Ten​—​eleven​—​Sir Phineas swiftly raised his pistol, his finger on the trigger. He had treacherously anticipated the signal and was taking careful aim, when the door was burst open and a girl, her hair dishevelled, her feet bare, rushed in. A report​—​a scream​—​a second report​—​the fall of a heavy body​—​the sonorous note of the twelfth stroke. Then … Nyra, the blood streaming from a wound in her shoulder, was in Ralstone’s arms, and Sir Phineas was lying dead on the hearthstone, a bullet through his brain.

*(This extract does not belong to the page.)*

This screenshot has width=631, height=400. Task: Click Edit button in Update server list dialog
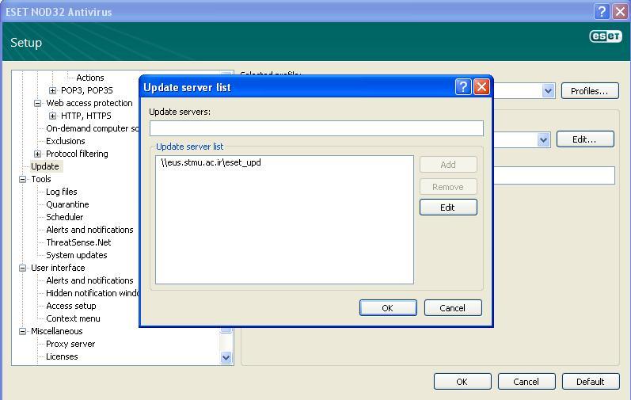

Sir Phineas had spoken the truth. Sally Winch faithfully fulfilled her mission. Nyra, once in her clutches, had been conveyed to the Den, and her possession was to be the crowning triumph after he had disposed of his rival. But this part of his infamy had led to his undoing. Escaping from her prison in an upper room, she had entered the kitchen at the critical moment and had not only disturbed Tenbury’s aim, but had received the bullet​—​happily a flesh wound only​—​intended for Jack Ralstone. It was one of those coincidences of which life is full, and for which there is no accounting, for she was wholly in ignorance of the duel and that her lover was facing death.

Nemesis had indeed overtaken Sir Phineas. It followed even the four thousand pounds, the proceeds of the pearls, of which he had so basely robbed Lady Barbara. The money did nobody any good. Ralstone would have nothing to do with it, and he sent the cheque back to Fauntleroy’s bank on which it was drawn. Within a few months it went into the pit of the liabilities which the forger, Henry Fauntleroy, dug for himself and his deluded depositors.

The law, of course, had to take note of the baronet’s death, but when the story of his infamy was made known Jack Ralstone became the hero of the hour. On the day of his trial​—​as a necessary formality he had to answer the charge of manslaughter​—​the Court of the Old Bailey was crowded by his fellow Corinthians, together with a goodly sprinkling of P.R. men marshalled by Spring, and when Corinthian Jack stepped from the dock a free man a cheer went up that scandalised the Recorder and the Bench of Aldermen. The Corinthians would have celebrated the occasion by a fistic display at the Fives Court but Jack shook his head.

“No, no,” he cried. “I’ve a much more important thing to think about. I’m going to be married and you must all come to the wedding!”

That wedding was a merry time and no one added more to the mirth than did Quamina, whose rolling black eyes and gleaming teeth were everywhere in evidence to show his joy at the triumph of his mistress and his gratitude to her husband.

The years rolled on, but amid their happiness Jack and Nyra could not forget their old days of peril. Rarely did they visit London but they wandered over the bridge, ever dear to them as the scene of their first exchange of confidences, and of the dawning of a love which, beginning in shadow, ended in sunshine.